- Texte visé : Proposition de loi visant à garantir le bénéfice des prestations familiales aux enfants placés, n° 2493
- Stade de lecture : 1ère lecture (1ère assemblée saisie)
- Examiné par : Commission des affaires sociales
Supprimer les alinéas 6 à 9.
Cet amendement propose de supprimer les alinéas 6 à 9 qui visent à restreindre le pouvoir d'appréciation du juge en supprimant sa faculté de décider « d’office » le maintien du versement des prestations familiales à la famille et à effacer la notion de « charge morale » de l’enfant.
Actuellement, le versement des prestations au service de l’Aide sociale à l’enfance (ASE) est déjà l’option par défaut. Le juge peut toutefois y déroger pour maintenir le versement à la famille lorsque celle-ci participe à la prise en charge morale ou matérielle de l’enfant, ou afin de faciliter son retour au foyer. En conditionnant cette décision à la seule saisine du conseil départemental et en supprimant le critère de la « charge morale », ce texte adopte donc une approche bassement gestionnaire. Il vise à réaliser des économies sur les dépenses de protection de l'enfance en détournant le produit des cotisations sociales, sans améliorer la situation des enfants placés.

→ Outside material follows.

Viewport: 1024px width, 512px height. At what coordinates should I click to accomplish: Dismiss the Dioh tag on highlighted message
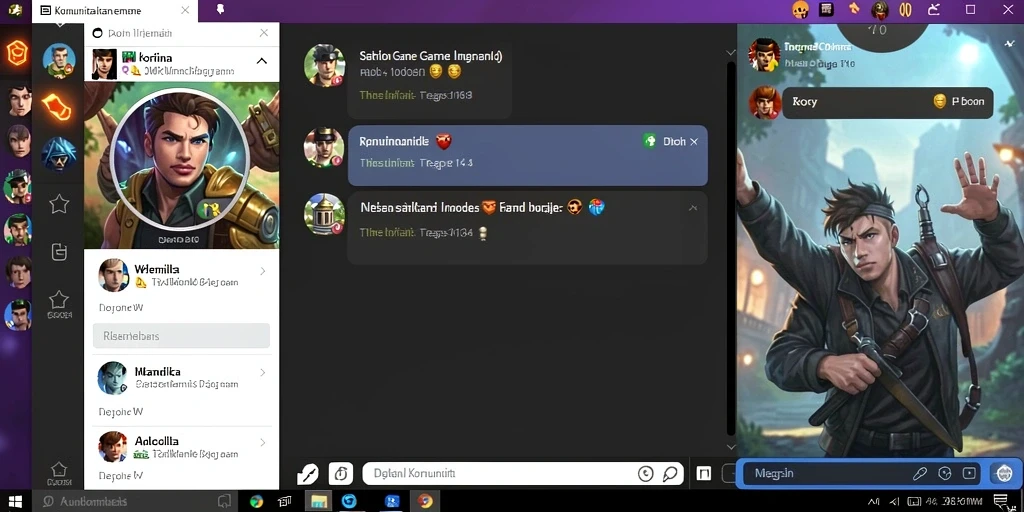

La droite souhaite imposer l’idée que la contrainte budgétaire appliquée à l’ASE serait indépassable, validant ainsi le gel des dépenses d’accueil observé depuis 20 ans. Ce faisant, ils occultent les véritables problématiques du secteur : le désengagement financier de l’État, l’insuffisance des crédits budgétaires, la dépendance délétère des départements aux droits de mutation à titre onéreux (DMTO), la pénurie criante de professionnels et de places etc.
Les député.e.s membres du groupe parlementaire La France insoumise souhaitent donc supprimer ces alinéas, qui ne permettent pas de répondre à la crise de l'aide sociale à l'enfance.